Hi, I was debugging a problem and got confused into gmfn, gpfn, mfn. There are 4 addresses when running a VM on arm (a) Guest Virtual (b) Guest Physical (c) IPA (d) Real Physical. MFN is AFAIK is (d). Not able to map gmfn and gpn to (a)(b)(c). Can someone please explain -- Regards -mj
On Fri, 2013-10-04 at 18:16 +0530, Mj Embd wrote:> Hi, > > I was debugging a problem and got confused into gmfn, gpfn, mfn. > > There are 4 addresses when running a VM on arm > (a) Guest Virtual > (b) Guest Physical > (c) IPA > (d) Real Physical. > > MFN is AFAIK is (d). Not able to map gmfn and gpn to (a)(b)(c).I think you mean s/gpn/gfn/? AIUI gmfn and gfn are used interchangeably to refer to what the guest thinks of as real-physical, on ARM which always uses hardware second stage paging that would always be IPA. On x86 PV gmfn/gpn would be actually real physical, while for an HVM guest with hardware paging it would be the x86 equivalent of IPA (whatever that is called). That said, not all code is consistent about this sort of thing so YMMV. Ian.

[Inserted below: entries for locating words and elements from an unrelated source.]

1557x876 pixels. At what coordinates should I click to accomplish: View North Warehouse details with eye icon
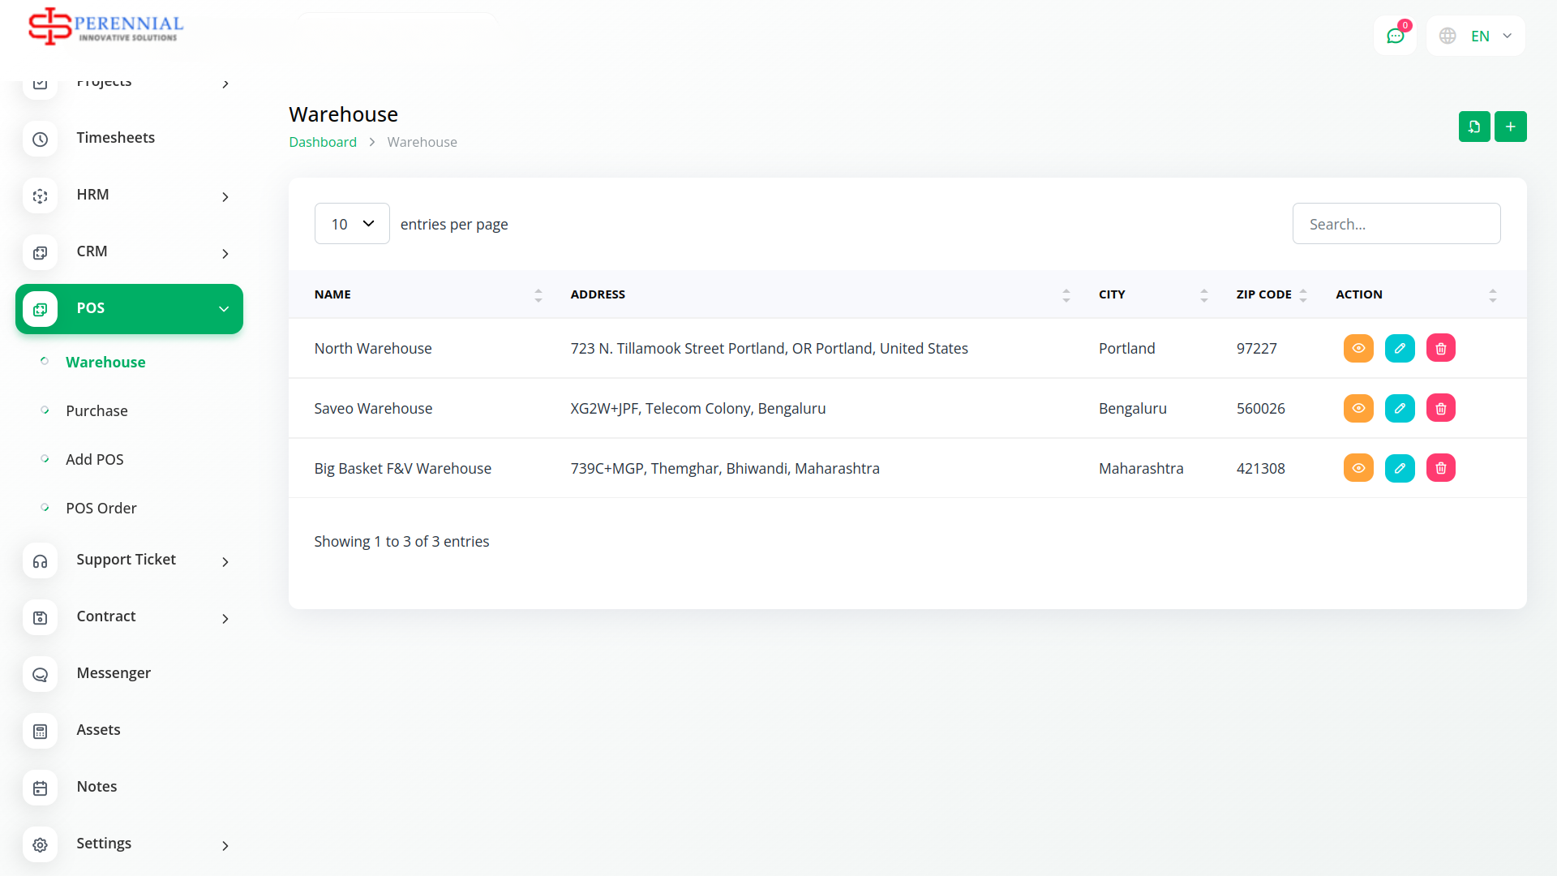click(1358, 348)
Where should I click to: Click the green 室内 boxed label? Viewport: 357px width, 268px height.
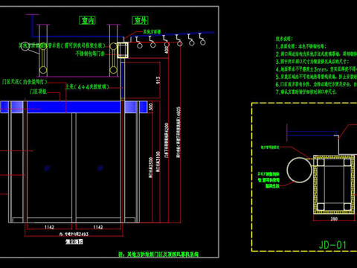pyautogui.click(x=87, y=20)
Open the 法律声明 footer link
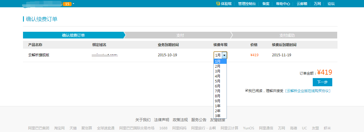 [161, 120]
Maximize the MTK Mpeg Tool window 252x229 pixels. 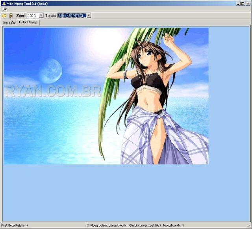click(243, 3)
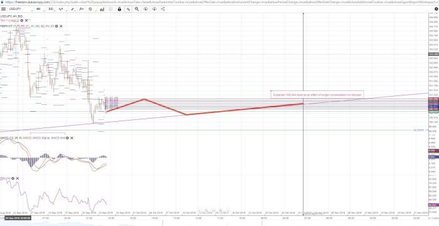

At 18:16 +0530 on 04 Oct (1380910571), Mj Embd wrote:> Hi, > > I was debugging a problem and got confused into gmfn, gpfn, mfn. > > There are 4 addresses when running a VM on arm > (a) Guest Virtual > (b) Guest Physical > (c) IPA > (d) Real Physical. > > MFN is AFAIK is (d). Not able to map gmfn and gpn to (a)(b)(c).On ARM, MFN is (d); GFN is (c) (== (b) too, I think). GMFN and GPFN are older terms that aren''t consistently used, and we really ought to get rid of them. Please don''t use them in new code. On ARM they''ll also mean (c). Tim.